*** Block opens ***
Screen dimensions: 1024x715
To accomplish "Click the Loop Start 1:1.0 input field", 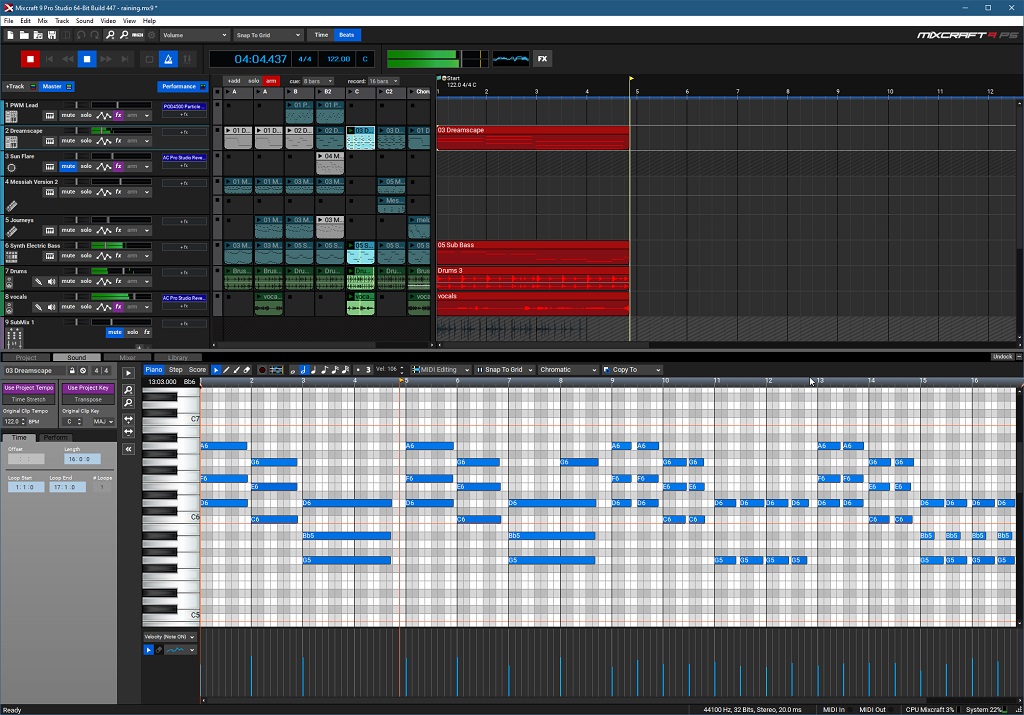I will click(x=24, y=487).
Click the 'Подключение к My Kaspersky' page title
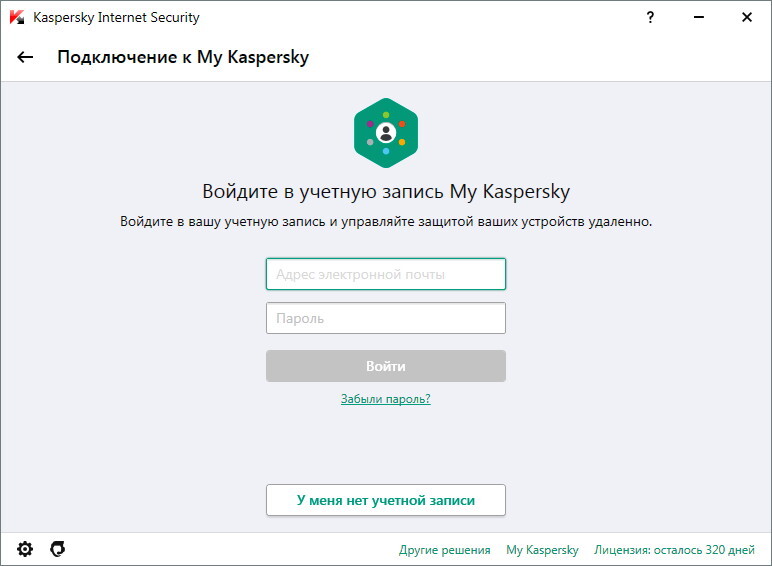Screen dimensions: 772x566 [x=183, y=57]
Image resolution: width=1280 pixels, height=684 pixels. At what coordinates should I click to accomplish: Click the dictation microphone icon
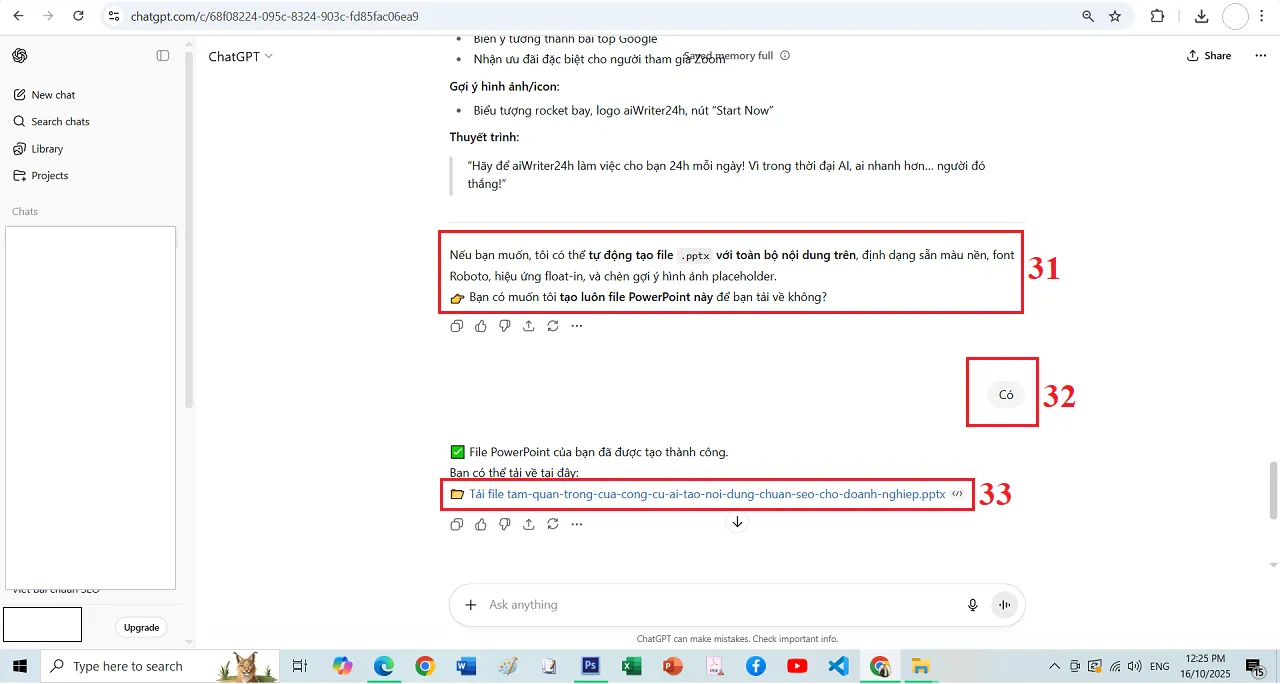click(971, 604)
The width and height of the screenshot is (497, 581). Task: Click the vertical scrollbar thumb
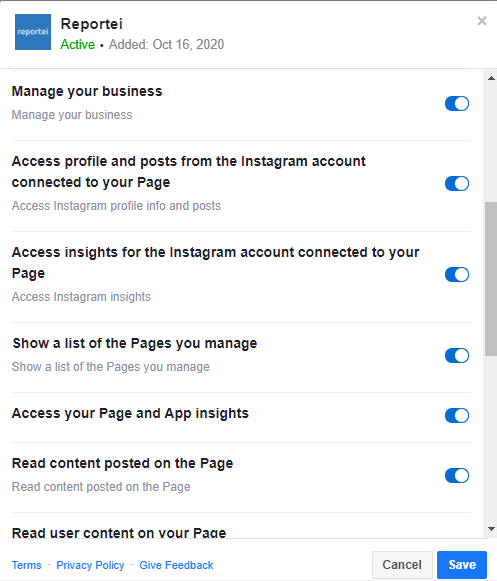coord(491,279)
*** Block closes ***
*** Block opens ***
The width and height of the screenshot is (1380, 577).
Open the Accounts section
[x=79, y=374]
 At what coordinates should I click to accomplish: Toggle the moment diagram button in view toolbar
*** Block closes ***
→ Work to complete
Copy out each line of the data above, exactly, if it lies between the line holding "Open the Accounts section" and the line holding "At what coordinates should I click to accomplish: Toggle", inclusive; copy no other line.

→ Problem solution
Open the Accounts section
[x=79, y=374]
 At what coordinates should I click to accomplish: Toggle the moment diagram button in view toolbar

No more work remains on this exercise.